- _页面摘录_
┄┄┄┄┄┄┄┄┄┄

Job流程：提交MR-Job过程

1.一个标准 MR-Job 的执行入口：

//参数 true 表示检查并打印 Job 和 Task 的运行状况
System.exit(job.waitForCompletion(true) ? 0 : 1);

2.job.waitForCompletion(true)方法的内部实现：

//job.waitForCompletion()方法的内部实现
public boolean waitForCompletion(boolean verbose
                                   ) throws IOException, InterruptedException,
                                            ClassNotFoundException {
    if (state == JobState.DEFINE) {
      submit(); //此方法的核心在于submit()
    }
    if (verbose) { //根据传入的参数，决定是否打印Job运行的详细过程
      monitorAndPrintJob();
    } else {
      // get the completion poll interval from the client.
      int completionPollIntervalMillis = 
        Job.getCompletionPollInterval(cluster.getConf());
      while (!isComplete()) {
        try {
          Thread.sleep(completionPollIntervalMillis);
        } catch (InterruptedException ie) {
        }
      }
}

3. Job 类 submit()方法的内部实现：

public void submit()

┄┄┄┄┄┄┄┄┄┄

(记录数据)
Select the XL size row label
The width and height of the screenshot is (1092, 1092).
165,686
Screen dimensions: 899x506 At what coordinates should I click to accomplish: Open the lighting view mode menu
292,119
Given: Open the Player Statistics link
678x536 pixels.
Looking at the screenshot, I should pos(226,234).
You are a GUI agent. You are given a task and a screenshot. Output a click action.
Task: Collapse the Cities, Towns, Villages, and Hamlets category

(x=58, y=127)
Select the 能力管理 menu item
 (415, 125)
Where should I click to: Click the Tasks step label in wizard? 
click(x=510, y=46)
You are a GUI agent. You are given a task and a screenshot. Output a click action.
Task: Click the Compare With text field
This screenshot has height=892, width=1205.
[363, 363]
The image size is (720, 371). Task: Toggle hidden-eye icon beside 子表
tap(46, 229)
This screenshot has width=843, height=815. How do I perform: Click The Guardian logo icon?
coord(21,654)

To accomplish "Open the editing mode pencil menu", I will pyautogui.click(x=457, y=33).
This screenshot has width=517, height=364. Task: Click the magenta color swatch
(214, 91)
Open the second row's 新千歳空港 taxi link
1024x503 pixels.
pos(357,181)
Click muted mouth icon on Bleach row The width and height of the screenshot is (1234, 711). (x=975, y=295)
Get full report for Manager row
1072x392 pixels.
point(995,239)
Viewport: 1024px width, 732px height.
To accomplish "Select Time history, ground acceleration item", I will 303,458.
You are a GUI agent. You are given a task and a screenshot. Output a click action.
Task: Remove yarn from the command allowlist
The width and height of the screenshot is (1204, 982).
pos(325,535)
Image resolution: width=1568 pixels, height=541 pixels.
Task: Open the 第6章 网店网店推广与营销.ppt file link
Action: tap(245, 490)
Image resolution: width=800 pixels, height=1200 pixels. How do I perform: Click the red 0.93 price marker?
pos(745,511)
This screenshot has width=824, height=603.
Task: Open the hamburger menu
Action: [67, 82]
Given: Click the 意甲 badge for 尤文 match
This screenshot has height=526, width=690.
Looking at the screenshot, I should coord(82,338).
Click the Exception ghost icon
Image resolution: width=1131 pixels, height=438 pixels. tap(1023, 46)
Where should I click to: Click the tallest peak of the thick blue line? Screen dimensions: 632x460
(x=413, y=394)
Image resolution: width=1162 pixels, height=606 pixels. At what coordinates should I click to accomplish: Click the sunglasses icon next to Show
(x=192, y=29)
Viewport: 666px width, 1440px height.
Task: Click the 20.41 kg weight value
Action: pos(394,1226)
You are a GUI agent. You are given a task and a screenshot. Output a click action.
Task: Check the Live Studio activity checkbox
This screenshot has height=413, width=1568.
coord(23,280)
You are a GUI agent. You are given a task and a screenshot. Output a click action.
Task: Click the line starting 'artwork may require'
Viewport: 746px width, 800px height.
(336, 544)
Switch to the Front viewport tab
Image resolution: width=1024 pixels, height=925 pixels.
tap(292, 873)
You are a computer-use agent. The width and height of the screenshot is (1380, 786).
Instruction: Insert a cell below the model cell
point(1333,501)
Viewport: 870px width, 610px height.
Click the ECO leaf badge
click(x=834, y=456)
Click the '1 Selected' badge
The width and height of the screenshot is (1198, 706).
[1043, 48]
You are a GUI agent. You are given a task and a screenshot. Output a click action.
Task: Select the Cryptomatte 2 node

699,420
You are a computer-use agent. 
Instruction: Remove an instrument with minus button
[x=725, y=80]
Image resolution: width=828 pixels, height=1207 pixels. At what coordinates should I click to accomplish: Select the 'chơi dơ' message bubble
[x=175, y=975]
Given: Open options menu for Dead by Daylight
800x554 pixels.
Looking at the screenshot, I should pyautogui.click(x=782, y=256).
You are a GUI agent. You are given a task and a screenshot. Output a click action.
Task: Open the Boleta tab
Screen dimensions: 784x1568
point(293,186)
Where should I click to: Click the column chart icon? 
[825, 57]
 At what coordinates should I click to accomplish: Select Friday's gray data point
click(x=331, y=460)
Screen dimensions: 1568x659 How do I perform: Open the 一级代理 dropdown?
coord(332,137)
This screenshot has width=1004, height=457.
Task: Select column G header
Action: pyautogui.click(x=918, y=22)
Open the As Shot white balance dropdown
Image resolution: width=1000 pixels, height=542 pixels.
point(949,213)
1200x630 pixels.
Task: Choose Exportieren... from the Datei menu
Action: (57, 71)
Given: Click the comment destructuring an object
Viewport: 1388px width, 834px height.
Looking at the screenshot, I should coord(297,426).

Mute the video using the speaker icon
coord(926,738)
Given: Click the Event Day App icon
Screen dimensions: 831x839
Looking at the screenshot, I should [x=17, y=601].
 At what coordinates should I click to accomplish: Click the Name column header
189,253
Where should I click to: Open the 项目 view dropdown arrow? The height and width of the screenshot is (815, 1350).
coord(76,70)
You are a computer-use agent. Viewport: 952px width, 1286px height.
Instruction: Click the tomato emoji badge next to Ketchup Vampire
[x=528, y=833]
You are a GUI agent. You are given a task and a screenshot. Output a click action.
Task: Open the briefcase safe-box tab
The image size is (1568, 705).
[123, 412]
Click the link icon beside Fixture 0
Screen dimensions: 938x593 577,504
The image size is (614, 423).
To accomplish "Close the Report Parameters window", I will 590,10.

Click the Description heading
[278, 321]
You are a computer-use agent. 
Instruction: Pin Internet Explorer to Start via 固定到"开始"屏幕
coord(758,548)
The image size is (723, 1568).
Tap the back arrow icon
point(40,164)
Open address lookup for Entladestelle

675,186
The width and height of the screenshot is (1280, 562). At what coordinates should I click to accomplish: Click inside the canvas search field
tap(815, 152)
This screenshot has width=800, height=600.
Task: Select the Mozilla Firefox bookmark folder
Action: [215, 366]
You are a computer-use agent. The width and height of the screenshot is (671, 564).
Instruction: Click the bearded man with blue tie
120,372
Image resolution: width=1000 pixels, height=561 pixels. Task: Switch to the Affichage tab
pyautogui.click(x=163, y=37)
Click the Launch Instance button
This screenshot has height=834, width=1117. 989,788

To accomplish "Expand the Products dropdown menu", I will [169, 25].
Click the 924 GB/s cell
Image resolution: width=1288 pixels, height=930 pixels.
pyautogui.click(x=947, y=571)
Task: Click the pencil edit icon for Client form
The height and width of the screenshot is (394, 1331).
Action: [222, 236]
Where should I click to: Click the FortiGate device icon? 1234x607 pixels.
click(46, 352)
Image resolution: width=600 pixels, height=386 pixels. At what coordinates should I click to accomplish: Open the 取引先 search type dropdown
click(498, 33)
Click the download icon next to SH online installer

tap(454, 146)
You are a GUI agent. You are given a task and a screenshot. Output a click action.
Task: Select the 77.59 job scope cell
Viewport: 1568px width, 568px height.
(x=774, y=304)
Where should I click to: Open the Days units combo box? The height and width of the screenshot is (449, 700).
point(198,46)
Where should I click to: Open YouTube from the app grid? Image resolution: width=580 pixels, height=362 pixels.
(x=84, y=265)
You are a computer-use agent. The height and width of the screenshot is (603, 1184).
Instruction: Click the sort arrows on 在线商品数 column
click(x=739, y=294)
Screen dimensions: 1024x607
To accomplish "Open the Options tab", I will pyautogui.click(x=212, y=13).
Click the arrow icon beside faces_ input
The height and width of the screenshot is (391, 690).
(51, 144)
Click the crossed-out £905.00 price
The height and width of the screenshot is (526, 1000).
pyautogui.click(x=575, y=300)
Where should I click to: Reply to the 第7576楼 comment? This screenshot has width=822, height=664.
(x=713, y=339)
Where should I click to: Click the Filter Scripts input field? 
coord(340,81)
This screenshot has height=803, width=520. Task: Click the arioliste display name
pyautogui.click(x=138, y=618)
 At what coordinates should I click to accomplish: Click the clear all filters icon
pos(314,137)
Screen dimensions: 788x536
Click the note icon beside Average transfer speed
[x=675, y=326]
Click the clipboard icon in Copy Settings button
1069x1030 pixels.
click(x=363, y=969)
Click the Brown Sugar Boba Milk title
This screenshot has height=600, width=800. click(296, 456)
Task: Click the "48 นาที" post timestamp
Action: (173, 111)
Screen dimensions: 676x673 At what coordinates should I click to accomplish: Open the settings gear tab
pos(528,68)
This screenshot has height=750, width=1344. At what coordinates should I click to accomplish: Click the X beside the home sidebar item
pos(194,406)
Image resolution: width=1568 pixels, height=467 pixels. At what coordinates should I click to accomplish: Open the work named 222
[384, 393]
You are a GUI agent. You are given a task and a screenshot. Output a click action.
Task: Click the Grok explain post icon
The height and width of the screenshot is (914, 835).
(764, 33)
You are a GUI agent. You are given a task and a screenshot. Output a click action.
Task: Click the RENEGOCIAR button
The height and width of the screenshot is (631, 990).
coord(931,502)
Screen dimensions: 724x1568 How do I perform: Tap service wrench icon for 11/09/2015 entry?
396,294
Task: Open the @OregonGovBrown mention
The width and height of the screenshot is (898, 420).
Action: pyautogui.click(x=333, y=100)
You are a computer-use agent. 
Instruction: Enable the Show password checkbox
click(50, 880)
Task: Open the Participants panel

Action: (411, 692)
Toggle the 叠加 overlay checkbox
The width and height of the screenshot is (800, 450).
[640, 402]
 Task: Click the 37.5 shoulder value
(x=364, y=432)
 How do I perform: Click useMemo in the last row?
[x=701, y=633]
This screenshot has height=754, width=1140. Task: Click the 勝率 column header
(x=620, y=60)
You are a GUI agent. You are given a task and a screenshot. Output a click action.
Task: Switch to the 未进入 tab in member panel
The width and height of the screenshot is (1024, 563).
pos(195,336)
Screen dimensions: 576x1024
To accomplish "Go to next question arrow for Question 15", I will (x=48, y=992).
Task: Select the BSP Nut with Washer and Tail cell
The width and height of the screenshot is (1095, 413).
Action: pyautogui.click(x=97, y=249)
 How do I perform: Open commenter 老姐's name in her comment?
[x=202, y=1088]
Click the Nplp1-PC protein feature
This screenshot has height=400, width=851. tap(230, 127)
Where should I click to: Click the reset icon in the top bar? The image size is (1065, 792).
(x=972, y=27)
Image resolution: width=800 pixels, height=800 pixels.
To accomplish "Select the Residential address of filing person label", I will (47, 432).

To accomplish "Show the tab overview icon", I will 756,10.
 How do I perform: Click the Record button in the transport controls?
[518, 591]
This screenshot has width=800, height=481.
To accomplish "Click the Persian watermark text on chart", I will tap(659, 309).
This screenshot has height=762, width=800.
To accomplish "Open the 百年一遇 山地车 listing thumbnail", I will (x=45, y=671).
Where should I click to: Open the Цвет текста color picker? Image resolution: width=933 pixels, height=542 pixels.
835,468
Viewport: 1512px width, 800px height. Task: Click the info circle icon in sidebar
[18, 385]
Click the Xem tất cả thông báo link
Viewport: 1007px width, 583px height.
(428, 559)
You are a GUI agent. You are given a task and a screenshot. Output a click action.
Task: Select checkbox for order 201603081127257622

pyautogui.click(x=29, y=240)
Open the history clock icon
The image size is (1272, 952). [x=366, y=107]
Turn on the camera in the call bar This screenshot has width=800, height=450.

┄┄┄┄┄┄┄┄┄┄

请用两句话概括页面摘录的内容。 列表是另一份独立的材料。

- _回答_
标准MR-Job的执行入口是System.exit(job.waitForCompletion(true) ? 0 : 1)，其中参数true表示检查并打印Job和Task的运行状况。waitForCompletion()在Job处于DEFINE状态时调用核心方法submit()，然后根据传入的参数，要么调用monitorAndPrintJob()打印Job运行的详细过程，要么按从客户端获取的轮询间隔反复休眠，直到Job完成。